Working line by line, output the entries below exactly as they appear.

┏━━

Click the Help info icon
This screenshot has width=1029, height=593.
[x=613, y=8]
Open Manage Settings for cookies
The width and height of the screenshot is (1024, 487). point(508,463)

┗━━

### [ANSWER FOR THE TASK]
Click the Help info icon
This screenshot has width=1029, height=593.
[x=613, y=8]
Open Manage Settings for cookies
The width and height of the screenshot is (1024, 487). point(508,463)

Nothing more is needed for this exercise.